| Texto extraído |
◆ ◆ ◆ ◆

Eli tinha uma crença sobre o ensino de física em que o aluno tem que resolver grandes quantidades de exercícios após uma exposição sua em que ele aborda os conceitos em seus aspectos formais. Logo de saída, os alunos reclamaram dessa condução, o que o fez realizar pequenos ajustes. Em suas próprias palavras, diz que "teve que dar uma ajeitadinha'', "se deter mais em exemplos'', enfim, a pequenos ajustes que em nada modificavam sua visão de ensino baseada em transmissão de conhecimento e treinamento para resolução de exercícios. "Oficina de exercícios'' é um eufemismo que ele utilizou para dizer que seus alunos tinham que se alinhar com suas crenças de que aprender física passava por resolver grandes quantidades de exercícios.

Ao dar uma "ajeitadinha'' na condução de sua instrução sem abrir mão do que era fundamental em suas crenças sobre o ensino e a aprendizagem em física, Eli vai conformando estratégias de enfrentamento do tipo I e do tipo II. Vai perdendo os anéis para não perder os dedos, como afirma o dito popular. Percebe o conflito. Por vezes, impõe de maneira integral suas crenças de seguir a velha rota de teoria/exercício/exercício/teoria ... Outras vezes, para sobreviver, faz pequenos ajustes de curto alcance, muda o nome da atividade de resolução de exercício, mas não o que considera fundamental.

◆ ◆ ◆ ◆

| Dados de origem |
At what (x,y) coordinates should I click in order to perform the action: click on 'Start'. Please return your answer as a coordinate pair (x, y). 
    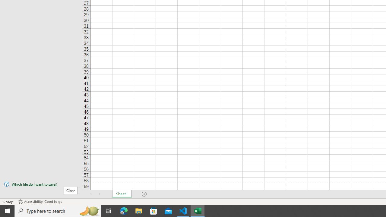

◆ ◆ ◆ ◆

| Tarefas |
1 – Cite o trecho do texto sobre Eli que começa em "Eli tinha uma" e termina em "quantidades de exercícios.".
2 – Responda às perguntas abaixo com base no texto sobre Eli.
(a) Como os alunos reagiram, logo de saída, à condução das aulas?
(b) Que expressão Eli usou como eufemismo?
(c) Que rota Eli, por vezes, impõe de maneira integral?

| Exercício resolvido |
1 –
Eli tinha uma crença sobre o ensino de física em que o aluno tem que resolver grandes quantidades de exercícios após uma exposição sua em que ele aborda os conceitos em seus aspectos formais. Logo de saída, os alunos reclamaram dessa condução, o que o fez realizar pequenos ajustes. Em suas próprias palavras, diz que "teve que dar uma ajeitadinha'', "se deter mais em exemplos'', enfim, a pequenos ajustes que em nada modificavam sua visão de ensino baseada em transmissão de conhecimento e treinamento para resolução de exercícios. "Oficina de exercícios'' é um eufemismo que ele utilizou para dizer que seus alunos tinham que se alinhar com suas crenças de que aprender física passava por resolver grandes quantidades de exercícios.

2 –
(a) Os alunos reclamaram dessa condução.
(b) "Oficina de exercícios".
(c) A velha rota de teoria/exercício/exercício/teoria.